# [The task]
Line by line, transcribe the data shown below.

Source material Block Start

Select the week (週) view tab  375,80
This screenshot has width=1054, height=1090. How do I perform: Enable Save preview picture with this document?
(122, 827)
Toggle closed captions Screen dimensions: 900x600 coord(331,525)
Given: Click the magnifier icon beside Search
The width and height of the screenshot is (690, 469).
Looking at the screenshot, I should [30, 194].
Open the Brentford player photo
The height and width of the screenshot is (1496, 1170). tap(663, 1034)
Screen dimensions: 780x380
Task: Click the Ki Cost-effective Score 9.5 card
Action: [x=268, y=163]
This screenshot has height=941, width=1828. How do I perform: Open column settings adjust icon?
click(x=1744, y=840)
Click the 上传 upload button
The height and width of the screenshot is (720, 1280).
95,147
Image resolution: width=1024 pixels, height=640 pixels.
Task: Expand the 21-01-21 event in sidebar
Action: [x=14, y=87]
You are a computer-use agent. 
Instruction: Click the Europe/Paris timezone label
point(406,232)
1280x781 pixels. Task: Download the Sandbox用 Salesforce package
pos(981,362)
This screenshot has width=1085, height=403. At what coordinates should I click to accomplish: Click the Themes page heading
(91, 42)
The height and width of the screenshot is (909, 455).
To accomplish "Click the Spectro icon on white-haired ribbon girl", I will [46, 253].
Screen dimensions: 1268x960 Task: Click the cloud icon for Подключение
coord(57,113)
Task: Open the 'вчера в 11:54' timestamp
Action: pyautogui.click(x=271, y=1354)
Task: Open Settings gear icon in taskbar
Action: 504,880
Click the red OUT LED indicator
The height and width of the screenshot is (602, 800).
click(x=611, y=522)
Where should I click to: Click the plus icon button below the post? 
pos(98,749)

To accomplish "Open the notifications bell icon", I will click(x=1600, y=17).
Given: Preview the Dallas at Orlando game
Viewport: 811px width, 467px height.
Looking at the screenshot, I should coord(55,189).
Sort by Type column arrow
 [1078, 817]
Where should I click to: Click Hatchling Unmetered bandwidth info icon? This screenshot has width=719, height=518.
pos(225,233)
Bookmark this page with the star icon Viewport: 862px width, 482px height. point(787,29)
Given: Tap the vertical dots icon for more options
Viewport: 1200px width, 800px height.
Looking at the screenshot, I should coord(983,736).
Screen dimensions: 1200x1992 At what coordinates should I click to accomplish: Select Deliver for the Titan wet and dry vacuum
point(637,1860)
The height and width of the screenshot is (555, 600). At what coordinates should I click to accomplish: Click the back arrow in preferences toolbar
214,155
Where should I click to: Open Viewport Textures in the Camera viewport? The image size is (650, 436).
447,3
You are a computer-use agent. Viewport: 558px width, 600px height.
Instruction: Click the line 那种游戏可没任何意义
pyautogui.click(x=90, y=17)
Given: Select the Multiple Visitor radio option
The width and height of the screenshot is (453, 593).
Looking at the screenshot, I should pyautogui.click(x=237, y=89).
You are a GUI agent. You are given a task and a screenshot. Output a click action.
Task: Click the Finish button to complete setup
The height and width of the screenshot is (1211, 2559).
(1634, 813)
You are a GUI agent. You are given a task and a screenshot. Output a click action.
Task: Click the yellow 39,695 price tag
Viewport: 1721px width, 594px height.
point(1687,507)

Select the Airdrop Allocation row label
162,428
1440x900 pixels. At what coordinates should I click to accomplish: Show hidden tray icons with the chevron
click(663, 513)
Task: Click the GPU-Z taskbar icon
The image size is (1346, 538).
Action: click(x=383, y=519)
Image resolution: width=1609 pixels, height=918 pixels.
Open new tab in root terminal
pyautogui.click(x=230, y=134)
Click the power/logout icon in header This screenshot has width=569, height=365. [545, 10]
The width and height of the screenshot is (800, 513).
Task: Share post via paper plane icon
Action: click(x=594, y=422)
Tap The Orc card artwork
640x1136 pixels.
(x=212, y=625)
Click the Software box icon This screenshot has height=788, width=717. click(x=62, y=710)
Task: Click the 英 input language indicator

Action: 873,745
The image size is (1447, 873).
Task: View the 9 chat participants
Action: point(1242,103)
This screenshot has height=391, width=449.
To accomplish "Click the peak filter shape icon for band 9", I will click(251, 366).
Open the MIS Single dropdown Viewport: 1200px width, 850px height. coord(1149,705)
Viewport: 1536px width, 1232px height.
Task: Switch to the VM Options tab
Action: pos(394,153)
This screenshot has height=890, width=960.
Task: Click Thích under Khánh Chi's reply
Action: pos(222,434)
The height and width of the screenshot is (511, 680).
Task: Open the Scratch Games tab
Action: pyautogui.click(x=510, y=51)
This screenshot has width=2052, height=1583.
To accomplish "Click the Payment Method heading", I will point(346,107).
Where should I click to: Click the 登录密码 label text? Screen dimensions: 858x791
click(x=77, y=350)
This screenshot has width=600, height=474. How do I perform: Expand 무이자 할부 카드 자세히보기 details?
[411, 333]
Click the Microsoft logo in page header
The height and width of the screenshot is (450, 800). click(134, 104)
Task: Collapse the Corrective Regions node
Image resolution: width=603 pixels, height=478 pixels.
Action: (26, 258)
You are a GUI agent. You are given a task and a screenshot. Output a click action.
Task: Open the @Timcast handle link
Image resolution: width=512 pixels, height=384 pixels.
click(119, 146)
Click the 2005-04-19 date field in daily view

Source material Block End

# [Exercise response]
Select the week (週) view tab  375,80
This screenshot has width=1054, height=1090. How do I perform: Enable Save preview picture with this document?
(122, 827)
Toggle closed captions Screen dimensions: 900x600 coord(331,525)
Given: Click the magnifier icon beside Search
The width and height of the screenshot is (690, 469).
Looking at the screenshot, I should [30, 194].
Open the Brentford player photo
The height and width of the screenshot is (1496, 1170). tap(663, 1034)
Screen dimensions: 780x380
Task: Click the Ki Cost-effective Score 9.5 card
Action: [x=268, y=163]
This screenshot has height=941, width=1828. How do I perform: Open column settings adjust icon?
click(x=1744, y=840)
Click the 上传 upload button
The height and width of the screenshot is (720, 1280).
95,147
Image resolution: width=1024 pixels, height=640 pixels.
Task: Expand the 21-01-21 event in sidebar
Action: [x=14, y=87]
You are a computer-use agent. 
Instruction: Click the Europe/Paris timezone label
point(406,232)
1280x781 pixels. Task: Download the Sandbox用 Salesforce package
pos(981,362)
This screenshot has width=1085, height=403. At what coordinates should I click to accomplish: Click the Themes page heading
(91, 42)
The height and width of the screenshot is (909, 455).
To accomplish "Click the Spectro icon on white-haired ribbon girl", I will [46, 253].
Screen dimensions: 1268x960 Task: Click the cloud icon for Подключение
coord(57,113)
Task: Open the 'вчера в 11:54' timestamp
Action: pyautogui.click(x=271, y=1354)
Task: Open Settings gear icon in taskbar
Action: 504,880
Click the red OUT LED indicator
The height and width of the screenshot is (602, 800).
click(x=611, y=522)
Where should I click to: Click the plus icon button below the post? 
pos(98,749)

To accomplish "Open the notifications bell icon", I will click(x=1600, y=17).
Given: Preview the Dallas at Orlando game
Viewport: 811px width, 467px height.
Looking at the screenshot, I should coord(55,189).
Sort by Type column arrow
 [1078, 817]
Where should I click to: Click Hatchling Unmetered bandwidth info icon? This screenshot has width=719, height=518.
pos(225,233)
Bookmark this page with the star icon Viewport: 862px width, 482px height. point(787,29)
Given: Tap the vertical dots icon for more options
Viewport: 1200px width, 800px height.
Looking at the screenshot, I should coord(983,736).
Screen dimensions: 1200x1992 At what coordinates should I click to accomplish: Select Deliver for the Titan wet and dry vacuum
point(637,1860)
The height and width of the screenshot is (555, 600). At what coordinates should I click to accomplish: Click the back arrow in preferences toolbar
214,155
Where should I click to: Open Viewport Textures in the Camera viewport? The image size is (650, 436).
447,3
You are a computer-use agent. Viewport: 558px width, 600px height.
Instruction: Click the line 那种游戏可没任何意义
pyautogui.click(x=90, y=17)
Given: Select the Multiple Visitor radio option
The width and height of the screenshot is (453, 593).
Looking at the screenshot, I should pyautogui.click(x=237, y=89).
You are a GUI agent. You are given a task and a screenshot. Output a click action.
Task: Click the Finish button to complete setup
The height and width of the screenshot is (1211, 2559).
(1634, 813)
You are a GUI agent. You are given a task and a screenshot. Output a click action.
Task: Click the yellow 39,695 price tag
Viewport: 1721px width, 594px height.
point(1687,507)

Select the Airdrop Allocation row label
162,428
1440x900 pixels. At what coordinates should I click to accomplish: Show hidden tray icons with the chevron
click(663, 513)
Task: Click the GPU-Z taskbar icon
The image size is (1346, 538).
Action: click(x=383, y=519)
Image resolution: width=1609 pixels, height=918 pixels.
Open new tab in root terminal
pyautogui.click(x=230, y=134)
Click the power/logout icon in header This screenshot has width=569, height=365. [545, 10]
The width and height of the screenshot is (800, 513).
Task: Share post via paper plane icon
Action: click(x=594, y=422)
Tap The Orc card artwork
640x1136 pixels.
(x=212, y=625)
Click the Software box icon This screenshot has height=788, width=717. click(x=62, y=710)
Task: Click the 英 input language indicator

Action: 873,745
The image size is (1447, 873).
Task: View the 9 chat participants
Action: point(1242,103)
This screenshot has height=391, width=449.
To accomplish "Click the peak filter shape icon for band 9", I will click(251, 366).
Open the MIS Single dropdown Viewport: 1200px width, 850px height. coord(1149,705)
Viewport: 1536px width, 1232px height.
Task: Switch to the VM Options tab
Action: pos(394,153)
This screenshot has height=890, width=960.
Task: Click Thích under Khánh Chi's reply
Action: pos(222,434)
The height and width of the screenshot is (511, 680).
Task: Open the Scratch Games tab
Action: pyautogui.click(x=510, y=51)
This screenshot has width=2052, height=1583.
To accomplish "Click the Payment Method heading", I will point(346,107).
Where should I click to: Click the 登录密码 label text? Screen dimensions: 858x791
click(x=77, y=350)
This screenshot has width=600, height=474. How do I perform: Expand 무이자 할부 카드 자세히보기 details?
[411, 333]
Click the Microsoft logo in page header
The height and width of the screenshot is (450, 800). click(134, 104)
Task: Collapse the Corrective Regions node
Image resolution: width=603 pixels, height=478 pixels.
Action: (26, 258)
You are a GUI agent. You are given a task and a screenshot. Output a click action.
Task: Open the @Timcast handle link
Image resolution: width=512 pixels, height=384 pixels.
click(119, 146)
Click the 2005-04-19 date field in daily view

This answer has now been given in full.